Last updated on May 5th, 2021 at 04:37 am
Was Henry Ford the world’s first Chief Product Officer? The assembly line he created at Ford Motor Company, which reduced the time it took to build a car from more than 12 hours to two hours and 30 minutes, was a radical shift from American manufacturing practices of the early 1920s. For the first time, Ford conceived of an entire moving process — what he called “flow production” — capable of breaking down car assembly into 84 discrete steps and producing more than 10 million Model T’s by 1924.
The best CPOs, it’s been said, are mini-CEOs. Like Ford, they’re able to steer separate functions, which today include engineering, data analytics, design and marketing, toward a clear vision of what customers want and ultimately need from a product. And they aren’t just able to develop better processes for bringing these business functions together, they also possess the “soft skills” needed to get departments with different cultures and vocabularies pulling in the same direction.
There’s currently no clear pathway to becoming a CPO. The CPO’s job, like that of the product manager’s, is broad and attracts practitioners from a wide range of disciplines. In fact, colleges and universities are only just beginning to formally train people for this role. But informal pathways into the field are already emerging, along with core skills in business, design and technology that are helping professionalize product management at startups and enterprise companies alike.
The Management Consultant
In the words of tech entrepreneur and investor Ben Horowitz, “good product managers know the market, the product, the product line and the competition extremely well.” It’s no wonder management consultants are increasingly putting their skills in data analysis and strategic decision-making to work in product management roles. Their ability to analyze markets, identify the right business models, and track and forecast spending and revenue make them reliable custodians of the product.
At the upper levels of consulting, time spent presenting complex data to clients and key stakeholders are only further helping aspiring CPOs make their career transition. Of course, many consultants lack critical skills related to design and technology–at least two areas in which they’ll need to seek education through courses in UX design and design thinking and training in agile project management, or else learn them on the job.

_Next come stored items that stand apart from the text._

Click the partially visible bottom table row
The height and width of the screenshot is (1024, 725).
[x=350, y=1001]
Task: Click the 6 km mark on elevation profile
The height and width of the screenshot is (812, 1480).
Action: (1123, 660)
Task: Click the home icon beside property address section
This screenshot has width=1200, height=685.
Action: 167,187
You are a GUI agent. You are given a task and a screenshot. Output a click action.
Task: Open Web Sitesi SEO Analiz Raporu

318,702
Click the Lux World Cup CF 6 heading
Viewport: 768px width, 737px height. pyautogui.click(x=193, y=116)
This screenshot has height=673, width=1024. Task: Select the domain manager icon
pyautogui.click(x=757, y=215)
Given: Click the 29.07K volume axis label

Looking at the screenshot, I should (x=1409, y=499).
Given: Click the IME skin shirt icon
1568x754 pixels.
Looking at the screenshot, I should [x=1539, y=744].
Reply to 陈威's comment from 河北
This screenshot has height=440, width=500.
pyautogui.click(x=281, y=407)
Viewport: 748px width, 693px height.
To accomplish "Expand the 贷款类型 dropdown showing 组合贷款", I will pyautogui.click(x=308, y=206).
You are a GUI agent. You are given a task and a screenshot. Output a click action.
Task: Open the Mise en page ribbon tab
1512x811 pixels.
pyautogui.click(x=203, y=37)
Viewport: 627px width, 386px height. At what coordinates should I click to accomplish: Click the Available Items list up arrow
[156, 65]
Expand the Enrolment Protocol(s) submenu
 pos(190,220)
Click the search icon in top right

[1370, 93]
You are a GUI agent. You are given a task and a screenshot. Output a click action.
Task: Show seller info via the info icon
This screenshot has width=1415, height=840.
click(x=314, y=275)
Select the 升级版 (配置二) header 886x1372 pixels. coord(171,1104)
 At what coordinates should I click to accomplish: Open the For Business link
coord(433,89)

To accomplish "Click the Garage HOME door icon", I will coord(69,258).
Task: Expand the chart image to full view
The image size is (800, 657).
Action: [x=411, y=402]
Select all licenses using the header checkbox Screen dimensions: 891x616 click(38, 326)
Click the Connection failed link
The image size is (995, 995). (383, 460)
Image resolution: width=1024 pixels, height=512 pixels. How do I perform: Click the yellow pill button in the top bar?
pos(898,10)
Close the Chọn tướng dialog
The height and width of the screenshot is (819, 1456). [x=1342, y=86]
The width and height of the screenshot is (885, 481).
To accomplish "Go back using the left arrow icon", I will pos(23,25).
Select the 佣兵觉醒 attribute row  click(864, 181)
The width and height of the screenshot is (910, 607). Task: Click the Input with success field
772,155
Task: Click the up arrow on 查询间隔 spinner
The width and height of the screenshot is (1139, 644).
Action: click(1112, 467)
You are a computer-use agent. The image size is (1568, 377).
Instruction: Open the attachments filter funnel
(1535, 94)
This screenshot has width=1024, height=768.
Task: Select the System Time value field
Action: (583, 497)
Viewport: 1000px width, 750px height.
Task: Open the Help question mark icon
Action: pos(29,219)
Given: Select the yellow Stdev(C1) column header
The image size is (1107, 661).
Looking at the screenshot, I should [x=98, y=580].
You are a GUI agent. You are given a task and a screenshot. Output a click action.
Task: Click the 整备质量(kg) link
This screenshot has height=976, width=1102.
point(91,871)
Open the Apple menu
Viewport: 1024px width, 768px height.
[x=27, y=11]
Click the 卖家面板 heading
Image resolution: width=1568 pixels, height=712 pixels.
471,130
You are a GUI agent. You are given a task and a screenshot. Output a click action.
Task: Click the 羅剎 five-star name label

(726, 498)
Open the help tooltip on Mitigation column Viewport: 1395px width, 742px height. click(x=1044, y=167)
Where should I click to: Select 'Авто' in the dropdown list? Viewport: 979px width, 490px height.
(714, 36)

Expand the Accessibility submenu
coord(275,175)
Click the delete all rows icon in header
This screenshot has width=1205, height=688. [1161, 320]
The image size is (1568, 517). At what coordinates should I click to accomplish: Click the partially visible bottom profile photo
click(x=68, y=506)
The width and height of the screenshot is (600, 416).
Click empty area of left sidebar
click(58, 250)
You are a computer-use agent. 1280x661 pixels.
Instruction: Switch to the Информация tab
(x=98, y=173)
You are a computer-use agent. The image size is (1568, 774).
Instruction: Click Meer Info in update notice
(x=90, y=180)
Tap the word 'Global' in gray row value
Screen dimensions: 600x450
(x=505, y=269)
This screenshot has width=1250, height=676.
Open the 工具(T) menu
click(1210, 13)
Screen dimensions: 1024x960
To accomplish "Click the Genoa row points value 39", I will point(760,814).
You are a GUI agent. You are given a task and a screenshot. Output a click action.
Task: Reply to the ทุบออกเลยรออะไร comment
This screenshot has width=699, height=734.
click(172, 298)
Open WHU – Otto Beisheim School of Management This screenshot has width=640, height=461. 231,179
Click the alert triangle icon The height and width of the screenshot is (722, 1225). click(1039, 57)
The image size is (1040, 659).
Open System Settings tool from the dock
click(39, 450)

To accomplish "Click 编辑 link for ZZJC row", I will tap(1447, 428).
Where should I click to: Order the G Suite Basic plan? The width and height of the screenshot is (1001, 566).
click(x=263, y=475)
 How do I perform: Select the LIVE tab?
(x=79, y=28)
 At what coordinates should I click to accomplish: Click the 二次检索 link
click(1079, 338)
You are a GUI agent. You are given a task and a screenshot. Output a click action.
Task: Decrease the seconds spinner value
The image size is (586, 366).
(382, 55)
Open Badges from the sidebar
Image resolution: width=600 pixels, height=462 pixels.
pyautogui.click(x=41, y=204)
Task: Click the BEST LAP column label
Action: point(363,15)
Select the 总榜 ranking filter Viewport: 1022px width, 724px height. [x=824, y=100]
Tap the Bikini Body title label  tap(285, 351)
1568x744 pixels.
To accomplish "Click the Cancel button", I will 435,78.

The Product Marketing Manager
Product marketing managers recently made it onto LinkedIn’s list of “Most Promising Jobs of 2019.” It’s telling that LinkedIn includes “product management” and “product development” among this job’s required skills, alongside “cross-functional team leadership,” “product marketing” and “digital marketing.” As the bridge between left-brain and right-brain, between analytical and creative thinking, product marketing managers are well positioned to take up the uniquely interdisciplinary role of the CPO. The product marketer’s proximity to customer data, experience identifying and communicating the product’s core value proposition, and ability to manage complex projects and cross-functional teams make them natural recruits for tomorrow’s product leadership roles.
“Relevance score,” a feature of Google’s paid advertising platform that helps ensure users see only the most relevant search results, was created one Friday afternoon in 2002 when Google co-founder Larry Page decided to stick a note onto a kitchen bulletin board. His note, which included a print-out of the offending search engine results pages (something about searches for Kawasaki H1B motorcycles returning results for H-1B US Visas), included just three words: “THESE ADS SUCK.” The following Monday morning, Google engineers famously returned to the office with a working prototype for what would become a multi-billion-dollar solution.
Obviously, engineers understand what it takes to build great products. That’s one reason Google loves hiring them for their PM roles. However, engineers still face a steep learning curve if they’re going to succeed as CPOs. Engineers may know how to build a product, but it’s the CPO’s job to determine what to build in the first place. Other tasks, like product strategy, product design and product marketing are not typically part of the engineer’s job description. But engineers who can develop these skills while placing empathy for users at the centre of the product development process may nevertheless find themselves moving quickly along the CPO track.
How to Train Your CPO
This list isn’t by any means exhaustive. Successful CPOs are currently rising in increasing numbers from the ranks of business, sales, technology and design departments across North America. Colleges and universities are starting to take notice, with dedicated product management courses appearing only recently as part of MBA curricula (see Queen’s Smith School of Business, MIT Sloan, Tepper, Kellogg, and Harvard Business School for new product management specializations), and stand-alone courses.
Meanwhile, product management courses and training programs at BrainStation, Bitmaker General Assembly, Product School, Product Faculty and Ryerson University’s Chang School, to name a few, are creating accelerated pathways into product management for professionals looking to make a career transition.Many of these aspiring CPOs will go on to complement their training with UX design, agile project management and data analytics courses. There are also lots of project management courses online available, so it doesn’t matter if you don’t have such courses in your city – you can do them online and keep improving your skills!
But the hardest thing to teach, and the thing successful CPOs will need beyond these skills, is vision. CPOs in the B2B space won’t just know their customers’ business–they’ll need to predict their future. So, don’t be surprised if you find your future CPO in an unexpected place. And if you want to one day become a CPO yourself but worry you lack the technical skills, take a page from Henry Ford’s playbook–and start building.